### What you need to do
Quote the text on Mexico's tax system word for word, starting at the words "3. Import and" and ending after the words "service, automobiles, etc.".

-- Start of Document text --

This article is electronically reproduced
with permission from the
Mexico 2000 Business Directory.
Your Passport to Mexican Business.

The Mexican tax system has been subjected to comprehensive tax reform legislation, enacted principally in 1986 and 1988. The dramatic changes are an attempt to make it compatible with the tax systems of Mexico's most important trading and investment partners and with those of countries competing with Mexico for foreign investment.

PRINCIPAL TAXES

The principal taxes payable by individuals and by corporations operating in Mexico and, in certain cases, by foreign companies, are those levied by the federal government. State and municipal governments have more limited tax powers and are not authorized to levy general corporate income taxes; some states tax employers on salaries and professional fees paid by them. The principal taxes are as follows:

    Federal Taxes

    1. Taxes on income, including a minimum tax based on assets held;

    2. Value-added tax;

    3. Import and export taxes; and

    4. Payroll taxes, principally the 1% percent tax on salaries, social security and contributions to the National Workers Housing Fund.

    There are a number of special federal taxes, such as excise taxes on the mining industry and on a few specific products and services, such as alcoholic beverages, cigarettes, gasoline, telephone service, automobiles, etc.

    Local Taxes

    1. On real property;

    2. On salaries (payable by the employer); and

    3. On acquisition of real property.

-- End of Document text --
-- Start of Recorded information --

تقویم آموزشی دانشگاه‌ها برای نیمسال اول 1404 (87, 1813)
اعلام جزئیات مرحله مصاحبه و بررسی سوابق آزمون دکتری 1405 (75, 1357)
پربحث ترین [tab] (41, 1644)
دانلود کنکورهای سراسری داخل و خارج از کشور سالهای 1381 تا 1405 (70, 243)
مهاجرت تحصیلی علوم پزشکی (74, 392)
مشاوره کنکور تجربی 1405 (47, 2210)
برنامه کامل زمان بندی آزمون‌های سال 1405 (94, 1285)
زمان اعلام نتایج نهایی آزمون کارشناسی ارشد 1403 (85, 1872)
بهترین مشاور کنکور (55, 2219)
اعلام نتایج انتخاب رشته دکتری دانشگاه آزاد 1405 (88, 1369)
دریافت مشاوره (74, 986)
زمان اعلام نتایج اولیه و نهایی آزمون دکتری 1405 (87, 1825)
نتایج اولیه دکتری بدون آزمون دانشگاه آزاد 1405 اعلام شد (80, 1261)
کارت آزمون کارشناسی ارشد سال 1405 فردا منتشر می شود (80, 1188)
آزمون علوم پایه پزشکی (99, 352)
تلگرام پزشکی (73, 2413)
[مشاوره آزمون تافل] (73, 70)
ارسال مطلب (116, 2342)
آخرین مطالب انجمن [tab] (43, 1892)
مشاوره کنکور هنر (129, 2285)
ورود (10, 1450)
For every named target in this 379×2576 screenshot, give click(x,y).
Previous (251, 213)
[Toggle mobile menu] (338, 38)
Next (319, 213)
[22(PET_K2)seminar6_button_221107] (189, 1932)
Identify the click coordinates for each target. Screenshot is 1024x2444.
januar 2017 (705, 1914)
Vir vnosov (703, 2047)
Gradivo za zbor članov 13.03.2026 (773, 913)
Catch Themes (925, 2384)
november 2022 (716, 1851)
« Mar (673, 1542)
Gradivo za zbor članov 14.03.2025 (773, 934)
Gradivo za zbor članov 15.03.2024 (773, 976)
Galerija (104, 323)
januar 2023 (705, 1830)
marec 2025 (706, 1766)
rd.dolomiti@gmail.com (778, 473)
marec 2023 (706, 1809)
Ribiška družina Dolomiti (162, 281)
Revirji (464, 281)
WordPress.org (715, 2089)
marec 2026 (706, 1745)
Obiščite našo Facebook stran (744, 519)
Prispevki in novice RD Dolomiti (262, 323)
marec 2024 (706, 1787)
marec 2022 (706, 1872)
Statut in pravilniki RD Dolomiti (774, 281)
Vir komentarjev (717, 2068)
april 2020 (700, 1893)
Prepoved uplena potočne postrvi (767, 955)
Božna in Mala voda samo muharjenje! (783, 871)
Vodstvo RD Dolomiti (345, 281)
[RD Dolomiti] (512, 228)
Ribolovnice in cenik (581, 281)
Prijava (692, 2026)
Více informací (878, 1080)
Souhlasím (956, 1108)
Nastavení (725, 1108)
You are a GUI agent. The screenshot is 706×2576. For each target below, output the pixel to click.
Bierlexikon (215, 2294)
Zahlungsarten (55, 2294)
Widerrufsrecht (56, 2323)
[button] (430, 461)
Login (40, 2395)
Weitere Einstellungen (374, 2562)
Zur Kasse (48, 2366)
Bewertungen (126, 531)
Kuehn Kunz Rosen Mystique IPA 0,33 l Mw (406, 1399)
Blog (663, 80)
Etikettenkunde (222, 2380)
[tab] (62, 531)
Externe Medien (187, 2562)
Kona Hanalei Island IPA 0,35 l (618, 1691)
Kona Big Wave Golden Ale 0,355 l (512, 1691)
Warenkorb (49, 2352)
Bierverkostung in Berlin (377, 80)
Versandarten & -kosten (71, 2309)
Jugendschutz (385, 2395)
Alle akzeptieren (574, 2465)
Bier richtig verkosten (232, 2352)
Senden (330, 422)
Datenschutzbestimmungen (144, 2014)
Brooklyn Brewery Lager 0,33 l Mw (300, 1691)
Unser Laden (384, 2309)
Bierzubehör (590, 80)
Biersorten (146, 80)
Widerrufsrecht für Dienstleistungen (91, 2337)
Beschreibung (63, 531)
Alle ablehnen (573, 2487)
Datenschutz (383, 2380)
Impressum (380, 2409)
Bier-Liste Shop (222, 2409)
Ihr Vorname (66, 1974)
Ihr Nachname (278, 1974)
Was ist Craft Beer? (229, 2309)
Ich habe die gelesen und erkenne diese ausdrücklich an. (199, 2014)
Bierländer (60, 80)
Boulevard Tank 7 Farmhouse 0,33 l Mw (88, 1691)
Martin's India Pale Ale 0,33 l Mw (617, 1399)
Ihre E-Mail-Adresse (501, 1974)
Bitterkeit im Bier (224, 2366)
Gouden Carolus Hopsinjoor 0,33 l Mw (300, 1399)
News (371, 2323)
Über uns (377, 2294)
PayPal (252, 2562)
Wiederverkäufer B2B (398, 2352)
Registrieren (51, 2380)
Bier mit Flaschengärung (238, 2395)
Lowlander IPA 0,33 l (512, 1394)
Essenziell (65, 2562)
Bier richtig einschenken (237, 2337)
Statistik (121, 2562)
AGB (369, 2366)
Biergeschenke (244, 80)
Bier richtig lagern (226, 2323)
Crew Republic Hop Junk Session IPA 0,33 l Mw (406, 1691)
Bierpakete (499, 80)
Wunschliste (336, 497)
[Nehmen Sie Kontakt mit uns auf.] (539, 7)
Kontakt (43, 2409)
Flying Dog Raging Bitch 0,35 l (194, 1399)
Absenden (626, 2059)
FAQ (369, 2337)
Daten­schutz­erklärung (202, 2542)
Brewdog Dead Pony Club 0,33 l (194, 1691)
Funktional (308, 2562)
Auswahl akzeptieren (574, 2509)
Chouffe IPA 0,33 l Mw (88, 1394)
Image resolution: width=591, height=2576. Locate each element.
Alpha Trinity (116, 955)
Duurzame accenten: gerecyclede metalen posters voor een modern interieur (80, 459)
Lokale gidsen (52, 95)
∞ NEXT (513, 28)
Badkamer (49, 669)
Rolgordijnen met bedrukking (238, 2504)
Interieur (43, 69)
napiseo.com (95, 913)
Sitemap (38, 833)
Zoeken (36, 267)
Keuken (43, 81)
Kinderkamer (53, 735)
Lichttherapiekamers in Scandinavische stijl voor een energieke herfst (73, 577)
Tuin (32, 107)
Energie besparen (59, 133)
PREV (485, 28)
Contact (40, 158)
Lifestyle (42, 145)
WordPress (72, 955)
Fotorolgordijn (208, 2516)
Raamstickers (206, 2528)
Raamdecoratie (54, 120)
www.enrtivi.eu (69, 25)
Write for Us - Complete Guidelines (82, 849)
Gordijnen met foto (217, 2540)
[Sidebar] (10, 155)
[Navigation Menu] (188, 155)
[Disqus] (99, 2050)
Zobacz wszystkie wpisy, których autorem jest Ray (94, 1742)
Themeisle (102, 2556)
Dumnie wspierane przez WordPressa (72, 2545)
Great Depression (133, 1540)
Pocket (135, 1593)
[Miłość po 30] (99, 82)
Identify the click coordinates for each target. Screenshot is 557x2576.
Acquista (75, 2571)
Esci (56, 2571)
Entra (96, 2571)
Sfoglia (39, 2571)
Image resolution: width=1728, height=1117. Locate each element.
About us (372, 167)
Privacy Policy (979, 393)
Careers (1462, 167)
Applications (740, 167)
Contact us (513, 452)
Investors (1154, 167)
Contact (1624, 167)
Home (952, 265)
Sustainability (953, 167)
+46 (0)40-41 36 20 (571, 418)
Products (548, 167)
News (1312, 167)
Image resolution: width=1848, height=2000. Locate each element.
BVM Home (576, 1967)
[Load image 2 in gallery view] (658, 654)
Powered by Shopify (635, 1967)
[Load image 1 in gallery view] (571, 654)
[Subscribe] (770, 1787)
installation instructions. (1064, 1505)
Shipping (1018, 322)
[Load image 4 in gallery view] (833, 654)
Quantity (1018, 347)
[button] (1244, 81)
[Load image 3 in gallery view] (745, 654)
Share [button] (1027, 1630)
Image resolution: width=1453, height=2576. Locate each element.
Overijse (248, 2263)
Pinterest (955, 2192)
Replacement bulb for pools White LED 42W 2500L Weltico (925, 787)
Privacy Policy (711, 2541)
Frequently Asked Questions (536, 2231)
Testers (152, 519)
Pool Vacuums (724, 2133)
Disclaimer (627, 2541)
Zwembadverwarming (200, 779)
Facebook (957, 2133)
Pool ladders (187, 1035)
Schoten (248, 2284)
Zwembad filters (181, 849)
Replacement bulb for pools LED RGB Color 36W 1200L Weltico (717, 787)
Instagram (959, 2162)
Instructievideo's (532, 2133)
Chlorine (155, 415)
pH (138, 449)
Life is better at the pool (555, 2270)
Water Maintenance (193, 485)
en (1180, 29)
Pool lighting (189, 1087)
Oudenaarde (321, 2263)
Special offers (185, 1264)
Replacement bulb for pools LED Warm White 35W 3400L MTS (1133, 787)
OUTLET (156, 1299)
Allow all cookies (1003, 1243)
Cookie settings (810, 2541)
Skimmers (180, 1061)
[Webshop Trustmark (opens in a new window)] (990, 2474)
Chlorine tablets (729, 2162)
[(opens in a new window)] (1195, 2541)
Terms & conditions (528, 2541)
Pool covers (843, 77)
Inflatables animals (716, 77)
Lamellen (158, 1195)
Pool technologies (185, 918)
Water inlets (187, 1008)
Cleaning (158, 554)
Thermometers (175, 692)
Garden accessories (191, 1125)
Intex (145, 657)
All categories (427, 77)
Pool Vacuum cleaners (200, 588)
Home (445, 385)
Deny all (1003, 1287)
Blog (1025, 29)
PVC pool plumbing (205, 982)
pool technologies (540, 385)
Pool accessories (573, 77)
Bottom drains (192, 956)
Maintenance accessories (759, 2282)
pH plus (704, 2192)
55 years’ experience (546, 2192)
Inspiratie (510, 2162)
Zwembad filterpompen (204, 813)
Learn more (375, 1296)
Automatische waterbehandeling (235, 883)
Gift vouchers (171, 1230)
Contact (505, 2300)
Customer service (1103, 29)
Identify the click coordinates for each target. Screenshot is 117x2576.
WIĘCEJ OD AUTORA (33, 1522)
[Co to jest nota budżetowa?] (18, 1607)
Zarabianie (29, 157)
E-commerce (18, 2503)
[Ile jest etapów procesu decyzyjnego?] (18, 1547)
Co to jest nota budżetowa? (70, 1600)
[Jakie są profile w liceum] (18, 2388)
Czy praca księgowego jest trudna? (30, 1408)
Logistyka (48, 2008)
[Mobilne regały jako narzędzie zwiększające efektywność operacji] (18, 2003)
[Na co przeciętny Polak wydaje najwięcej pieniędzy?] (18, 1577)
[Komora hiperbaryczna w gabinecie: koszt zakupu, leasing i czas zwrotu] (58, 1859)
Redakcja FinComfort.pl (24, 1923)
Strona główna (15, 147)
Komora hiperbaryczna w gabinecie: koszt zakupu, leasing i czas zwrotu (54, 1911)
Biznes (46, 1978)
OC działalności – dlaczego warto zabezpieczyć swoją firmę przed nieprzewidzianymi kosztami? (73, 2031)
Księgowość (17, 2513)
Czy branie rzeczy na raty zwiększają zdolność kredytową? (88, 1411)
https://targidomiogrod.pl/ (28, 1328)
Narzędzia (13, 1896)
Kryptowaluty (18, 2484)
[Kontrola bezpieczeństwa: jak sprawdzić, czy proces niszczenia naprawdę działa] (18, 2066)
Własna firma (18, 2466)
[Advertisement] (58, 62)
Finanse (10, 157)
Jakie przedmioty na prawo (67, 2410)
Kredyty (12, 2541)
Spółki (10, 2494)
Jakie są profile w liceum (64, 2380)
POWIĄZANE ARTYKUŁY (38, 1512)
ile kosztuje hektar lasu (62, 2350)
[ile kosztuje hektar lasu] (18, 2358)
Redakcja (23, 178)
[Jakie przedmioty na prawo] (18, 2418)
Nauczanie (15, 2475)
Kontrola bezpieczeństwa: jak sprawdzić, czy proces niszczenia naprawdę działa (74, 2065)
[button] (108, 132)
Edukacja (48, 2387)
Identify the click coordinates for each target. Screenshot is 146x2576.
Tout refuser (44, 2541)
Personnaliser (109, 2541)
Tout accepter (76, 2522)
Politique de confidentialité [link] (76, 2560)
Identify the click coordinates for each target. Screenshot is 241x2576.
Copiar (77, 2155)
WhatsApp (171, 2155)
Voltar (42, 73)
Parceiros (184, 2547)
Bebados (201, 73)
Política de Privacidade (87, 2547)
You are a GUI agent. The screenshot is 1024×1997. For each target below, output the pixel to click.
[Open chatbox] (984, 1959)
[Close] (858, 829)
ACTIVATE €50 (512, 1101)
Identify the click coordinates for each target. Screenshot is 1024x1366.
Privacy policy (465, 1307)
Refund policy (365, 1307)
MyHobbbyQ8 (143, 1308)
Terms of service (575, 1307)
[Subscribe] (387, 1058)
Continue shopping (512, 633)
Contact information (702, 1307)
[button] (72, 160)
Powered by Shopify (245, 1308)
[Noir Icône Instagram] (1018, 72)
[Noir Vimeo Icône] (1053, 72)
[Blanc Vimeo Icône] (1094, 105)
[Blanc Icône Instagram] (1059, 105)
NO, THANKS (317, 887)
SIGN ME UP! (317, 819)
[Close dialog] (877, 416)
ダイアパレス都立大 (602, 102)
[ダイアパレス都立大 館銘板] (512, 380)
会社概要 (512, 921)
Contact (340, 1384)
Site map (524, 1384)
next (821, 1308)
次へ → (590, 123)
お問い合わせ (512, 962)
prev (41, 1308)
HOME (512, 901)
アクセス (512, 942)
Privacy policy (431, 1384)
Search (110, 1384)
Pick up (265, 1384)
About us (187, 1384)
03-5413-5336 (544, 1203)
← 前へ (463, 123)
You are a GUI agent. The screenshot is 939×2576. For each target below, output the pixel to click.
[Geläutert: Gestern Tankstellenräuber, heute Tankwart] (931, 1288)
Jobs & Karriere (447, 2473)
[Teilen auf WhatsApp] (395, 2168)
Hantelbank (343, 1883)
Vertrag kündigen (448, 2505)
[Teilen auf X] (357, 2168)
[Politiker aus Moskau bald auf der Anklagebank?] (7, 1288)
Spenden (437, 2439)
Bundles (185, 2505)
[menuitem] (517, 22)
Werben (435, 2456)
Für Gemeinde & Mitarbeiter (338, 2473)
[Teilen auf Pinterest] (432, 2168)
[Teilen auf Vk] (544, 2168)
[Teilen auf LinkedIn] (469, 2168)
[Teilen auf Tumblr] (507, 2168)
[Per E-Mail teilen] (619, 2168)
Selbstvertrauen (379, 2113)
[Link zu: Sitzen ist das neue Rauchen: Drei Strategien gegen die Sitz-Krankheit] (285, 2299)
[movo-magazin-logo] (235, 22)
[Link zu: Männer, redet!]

-- End of Recorded information --

### Finished task
3. Import and export taxes; and

    4. Payroll taxes, principally the 1% percent tax on salaries, social security and contributions to the National Workers Housing Fund.

    There are a number of special federal taxes, such as excise taxes on the mining industry and on a few specific products and services, such as alcoholic beverages, cigarettes, gasoline, telephone service, automobiles, etc.